**Material shown:**
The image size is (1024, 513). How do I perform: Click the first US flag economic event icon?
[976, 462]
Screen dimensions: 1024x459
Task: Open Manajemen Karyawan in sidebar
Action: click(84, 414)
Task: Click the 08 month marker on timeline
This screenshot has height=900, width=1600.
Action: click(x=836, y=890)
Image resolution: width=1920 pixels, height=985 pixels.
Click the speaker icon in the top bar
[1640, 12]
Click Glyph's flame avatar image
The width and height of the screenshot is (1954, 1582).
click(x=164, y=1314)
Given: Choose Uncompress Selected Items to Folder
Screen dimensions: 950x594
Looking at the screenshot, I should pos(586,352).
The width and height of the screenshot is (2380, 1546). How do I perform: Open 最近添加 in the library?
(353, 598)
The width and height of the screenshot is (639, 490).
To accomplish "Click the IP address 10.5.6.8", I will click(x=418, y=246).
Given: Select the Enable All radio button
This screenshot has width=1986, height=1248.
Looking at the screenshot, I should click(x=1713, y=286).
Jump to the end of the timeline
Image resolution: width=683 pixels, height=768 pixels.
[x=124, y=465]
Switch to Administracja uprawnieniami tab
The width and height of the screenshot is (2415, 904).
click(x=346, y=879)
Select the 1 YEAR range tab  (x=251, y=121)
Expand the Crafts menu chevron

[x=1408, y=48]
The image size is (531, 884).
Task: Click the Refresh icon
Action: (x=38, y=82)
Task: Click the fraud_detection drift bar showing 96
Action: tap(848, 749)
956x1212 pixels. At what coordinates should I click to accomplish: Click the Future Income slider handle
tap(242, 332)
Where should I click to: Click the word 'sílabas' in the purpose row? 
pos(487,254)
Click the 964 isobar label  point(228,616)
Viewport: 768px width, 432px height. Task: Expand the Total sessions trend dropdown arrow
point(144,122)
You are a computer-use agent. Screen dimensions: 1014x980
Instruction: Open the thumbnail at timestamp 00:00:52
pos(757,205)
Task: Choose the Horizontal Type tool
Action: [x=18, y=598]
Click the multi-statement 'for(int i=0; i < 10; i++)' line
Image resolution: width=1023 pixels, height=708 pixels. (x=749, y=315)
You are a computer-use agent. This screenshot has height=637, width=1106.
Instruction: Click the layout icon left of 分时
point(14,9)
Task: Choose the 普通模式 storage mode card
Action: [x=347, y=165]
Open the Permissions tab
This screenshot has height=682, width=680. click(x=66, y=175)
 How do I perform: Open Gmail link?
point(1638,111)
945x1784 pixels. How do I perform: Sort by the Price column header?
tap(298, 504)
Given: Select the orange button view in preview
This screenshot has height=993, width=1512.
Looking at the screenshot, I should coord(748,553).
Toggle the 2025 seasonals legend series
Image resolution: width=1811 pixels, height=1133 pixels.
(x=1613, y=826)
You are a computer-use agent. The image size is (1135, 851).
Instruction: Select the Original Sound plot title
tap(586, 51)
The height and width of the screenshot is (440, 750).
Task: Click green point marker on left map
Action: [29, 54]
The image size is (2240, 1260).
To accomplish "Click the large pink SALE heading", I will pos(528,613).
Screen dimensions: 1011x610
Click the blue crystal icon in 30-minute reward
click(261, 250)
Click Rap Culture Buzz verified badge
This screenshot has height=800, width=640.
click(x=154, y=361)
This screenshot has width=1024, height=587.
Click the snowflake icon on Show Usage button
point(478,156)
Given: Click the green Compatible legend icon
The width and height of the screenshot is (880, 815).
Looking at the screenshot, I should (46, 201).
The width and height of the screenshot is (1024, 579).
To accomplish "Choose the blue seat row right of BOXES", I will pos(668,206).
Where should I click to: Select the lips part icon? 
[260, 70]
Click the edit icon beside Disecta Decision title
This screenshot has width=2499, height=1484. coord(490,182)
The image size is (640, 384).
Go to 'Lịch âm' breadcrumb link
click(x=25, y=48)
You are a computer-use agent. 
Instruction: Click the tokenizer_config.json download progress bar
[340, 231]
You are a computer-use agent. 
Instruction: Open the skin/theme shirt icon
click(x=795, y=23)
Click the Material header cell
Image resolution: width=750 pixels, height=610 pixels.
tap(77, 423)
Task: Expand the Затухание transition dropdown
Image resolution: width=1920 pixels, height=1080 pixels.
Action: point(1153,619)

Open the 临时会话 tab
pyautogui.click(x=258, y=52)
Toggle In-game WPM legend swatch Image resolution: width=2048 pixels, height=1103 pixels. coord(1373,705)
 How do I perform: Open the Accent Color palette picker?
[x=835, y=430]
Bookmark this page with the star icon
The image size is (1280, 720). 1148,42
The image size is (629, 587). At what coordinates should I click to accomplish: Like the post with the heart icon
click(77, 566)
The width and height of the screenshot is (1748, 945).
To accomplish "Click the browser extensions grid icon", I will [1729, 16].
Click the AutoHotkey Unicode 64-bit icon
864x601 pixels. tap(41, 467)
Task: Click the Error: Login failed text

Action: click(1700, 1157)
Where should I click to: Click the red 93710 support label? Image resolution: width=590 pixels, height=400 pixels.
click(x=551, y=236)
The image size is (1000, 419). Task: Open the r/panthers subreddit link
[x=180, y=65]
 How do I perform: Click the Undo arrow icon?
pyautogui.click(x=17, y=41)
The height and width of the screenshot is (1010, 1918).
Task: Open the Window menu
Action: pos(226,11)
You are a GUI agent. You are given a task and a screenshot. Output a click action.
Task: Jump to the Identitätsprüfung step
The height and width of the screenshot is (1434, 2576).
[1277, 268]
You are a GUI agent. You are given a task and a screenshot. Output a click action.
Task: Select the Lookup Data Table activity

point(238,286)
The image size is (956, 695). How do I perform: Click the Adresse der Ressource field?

**Short exercise:**
Render the records above as a Markdown table with the columns No. and Line, from the first line through the line containing "[x=124, y=465]", both included. Number each row and leave out blank lines.

**Result of the task:**
| No. | Line |
|---|---|
| 1 | The image size is (1024, 513). How do I perform: Click the first US flag economic event icon? |
| 2 | [976, 462] |
| 3 | Screen dimensions: 1024x459 |
| 4 | Task: Open Manajemen Karyawan in sidebar |
| 5 | Action: click(84, 414) |
| 6 | Task: Click the 08 month marker on timeline |
| 7 | This screenshot has height=900, width=1600. |
| 8 | Action: click(x=836, y=890) |
| 9 | Image resolution: width=1920 pixels, height=985 pixels. |
| 10 | Click the speaker icon in the top bar |
| 11 | [1640, 12] |
| 12 | Click Glyph's flame avatar image |
| 13 | The width and height of the screenshot is (1954, 1582). |
| 14 | click(x=164, y=1314) |
| 15 | Given: Choose Uncompress Selected Items to Folder |
| 16 | Screen dimensions: 950x594 |
| 17 | Looking at the screenshot, I should pos(586,352). |
| 18 | The width and height of the screenshot is (2380, 1546). How do I perform: Open 最近添加 in the library? |
| 19 | (353, 598) |
| 20 | The width and height of the screenshot is (639, 490). |
| 21 | To accomplish "Click the IP address 10.5.6.8", I will click(x=418, y=246). |
| 22 | Given: Select the Enable All radio button |
| 23 | This screenshot has width=1986, height=1248. |
| 24 | Looking at the screenshot, I should click(x=1713, y=286). |
| 25 | Jump to the end of the timeline |
| 26 | Image resolution: width=683 pixels, height=768 pixels. |
| 27 | [x=124, y=465] |